By John Clise
I was sitting quietly in an old chair, I now consider a dear friend, waiting to see you. It seemed like I was sitting in a funeral home parlor waiting to see you one last time. I thought about what I might say on this last day ever between us.
I gave up strong whiskey and took up strong coffee instead. I gave up smoking weed. I quit taking pain pills with whiskey.
Our laughter still echoes in my ears even after all of these years. I go to dinner from time to time. Young women still seem to enjoy my company for some reason I still don’t know.
I watch taillights out the window at night. They dance like fire flies in the night sky. I quit watching headlights because every set was a hope it would be you.
This farm has become my uninhabited island. I had cows for a while but they didn’t seem happy, so I sold them in hopes they’d find happier pastures. It nothing like our apartment in New York or the house in Alberta. We sure got around together. I go into town once a week… like olden times of horse and wagon.

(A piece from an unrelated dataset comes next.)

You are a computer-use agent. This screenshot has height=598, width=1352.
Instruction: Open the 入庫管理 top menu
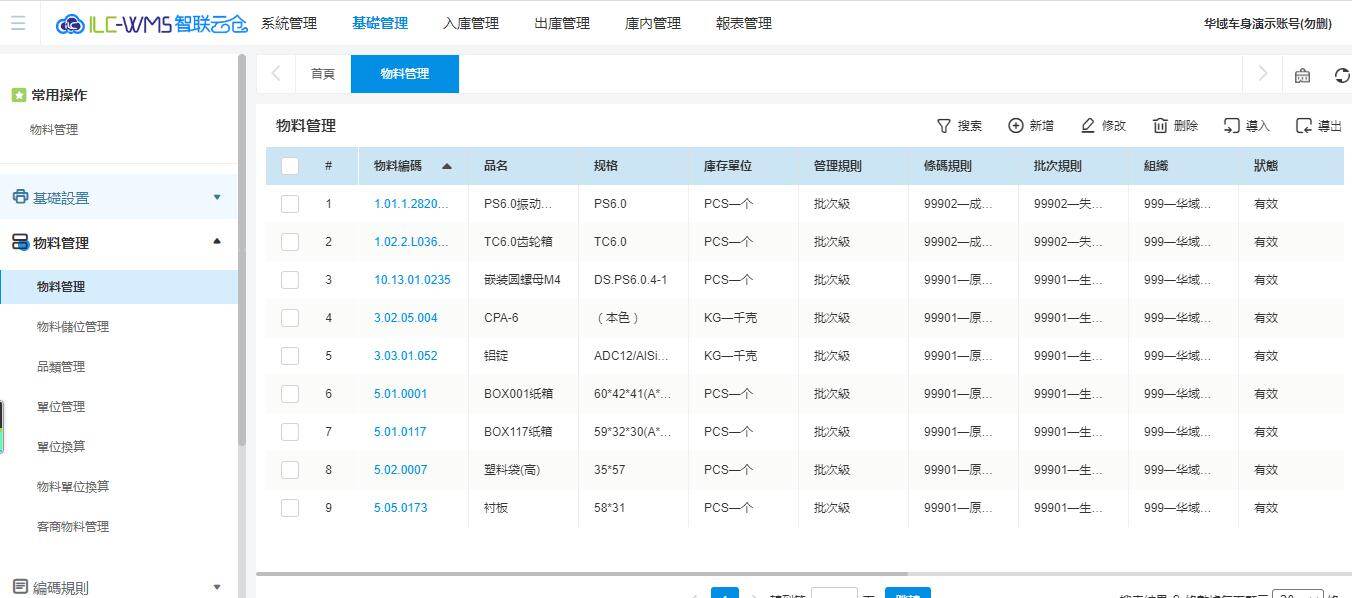pos(470,23)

I guess the damage was done in Los Angeles. It never was my kind of town. I went with you anyway. I forgave you. You just couldn’t forgive yourself. I accepted it was your life, and right not to forgive yourself. Later on it came to me like a cold, wet blanket that perhaps it was just an excuse to leave and hold me harmless.
I play the memories of our cruises up and down Lakeshore Drive like a movie in my head over and over still. We had the top down. The wind whipped your long blonde hair all around. Your smile was so bright, and your eyes were full of love. I never wanted it to end. Not then and not now.
Now like then… it’s out of my hands. I loved you then. I love you still.
I wonder if you’d actually shown those few years back. I wonder if you would’ve stayed a while, or if we would have talked the night away like we used to do. I wondered if you’d spend the night. I wondered if you might stay a while for an old love or nostalgia or flat out pity.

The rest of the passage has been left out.